The heavy soggy wet snow took down trees (including several large branches in my yard, one across the driveway), so we lost power at about 1 am Wednesday. That means no lights, heat, phone, water, internet. The power didn't come back on until about noon today, Thursday. By this morning the temp in the house was 51, which is pretty good, actually.

As if that weren't bad enough, there's the saga of the Morocco trip. The organizer had told us via an email two weeks ago that we would have a meeting with the tour guide on the 24th, which was last night, meeting place TBD. I had sent her at least two emails over the past week asking where, please, since if it's in NYC I'll need to plan ahead. As of Tuesday morning, still no response. So Tuesday morning I sent her a stern note, adding that I was beginning to have misgivings about this whole venture. Tuesday afternoon she sent a note to all of us that we would be meeting at 7 pm Wednesday at a particular Moroccan restaurant on Bowery.

I fired off a note to The Man asking him if it would be better for me to take the train and subway, or to drive. I was worried about parking. He advised driving, because then I wouldn't be on the subway late at night. Turns out that if you Google "parking NYC", you can get not only maps of licensed parking lots and garages, you can make a reservation and lock in the charges. I spent most of Tuesday evening doing the research.

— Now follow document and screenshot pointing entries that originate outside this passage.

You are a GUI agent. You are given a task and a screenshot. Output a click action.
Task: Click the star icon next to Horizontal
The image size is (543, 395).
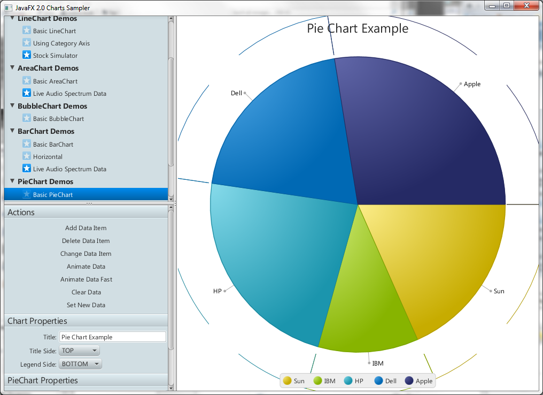[x=27, y=156]
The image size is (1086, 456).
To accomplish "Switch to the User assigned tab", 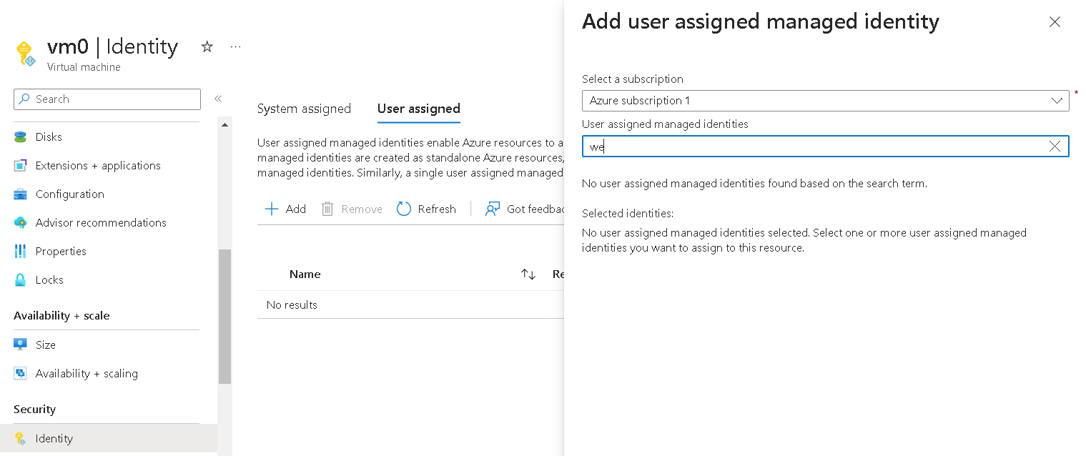I will (418, 109).
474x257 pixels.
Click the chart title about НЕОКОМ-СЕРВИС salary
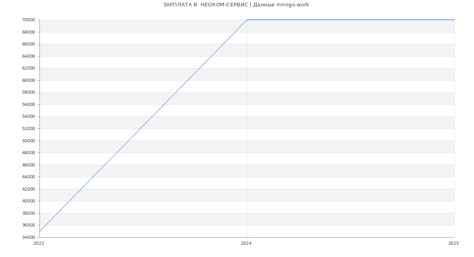click(236, 5)
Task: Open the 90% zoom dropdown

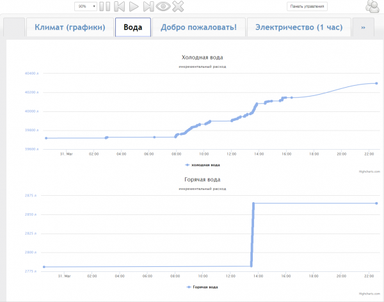Action: [86, 6]
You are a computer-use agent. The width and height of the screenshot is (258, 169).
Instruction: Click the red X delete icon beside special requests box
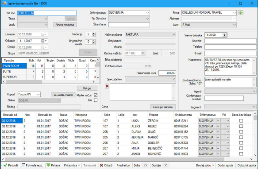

Come Wednesday morning, no power, no internet. Glad I'd got the info the night before. Washed the best I could with baby wipes. Located an outfit in the walkin closet by flashlight. I left the house at 3:45 pm, drove south through snow, then rain, then heavy fog, the first dry road was the Sprain Parkway. Rush hour. GPS found the garage at 6:30, two blocks from restaurant. 2 hour and 45 minute drive in miserable conditions.

Looked for organizer in the restaurant. Nope. Lots of people walked up to me and introduced themselves, very strange - surprise, the whole restaurant had been hired for an AOL presentation, presence by invitation only. I just happened to arrive before the person with the invitee list got set up and was stopping people at the door. 7:15, still no one from the Morocco group - not that I'd recognize anyone anyway. 7:30 I asked the list-woman at the door if anyone else had tried to get in, asking for the organizer. She said yes, that one woman had asked for a Danielle, something about a meeting, and seemed upset.

So I left and went home. Thoroughly pissed. 2 hour drive home. Electricity still off. I should have been able to make it up the driveway, but the plow guy had plowed too far to the left, off the pavement and into the lawn, and I got stuck in the mud! Rain on top of snow slop and horribly chewed up lawn equals mud. Rocked the car out, chewing up lawn more. Walked up 300' driveway in the rain, leaving car at bottom.

Snowing again this morning. Huge fat flakes that quickly covered the front of the car as I was cleaning off the back. I'd packed up the laptop intending to head for Piper's office, find out what happened to the meeting. The village seems to always have power, no matter what. I parked right in front of his office. The office was dark and locked, but he had given me a key a year or two ago, on another power outage occasion. I left the car running and my purse in the car, while I checked whether the key still worked - his door had been replaced recently, and I wasn't sure whether the lock had been changed, too.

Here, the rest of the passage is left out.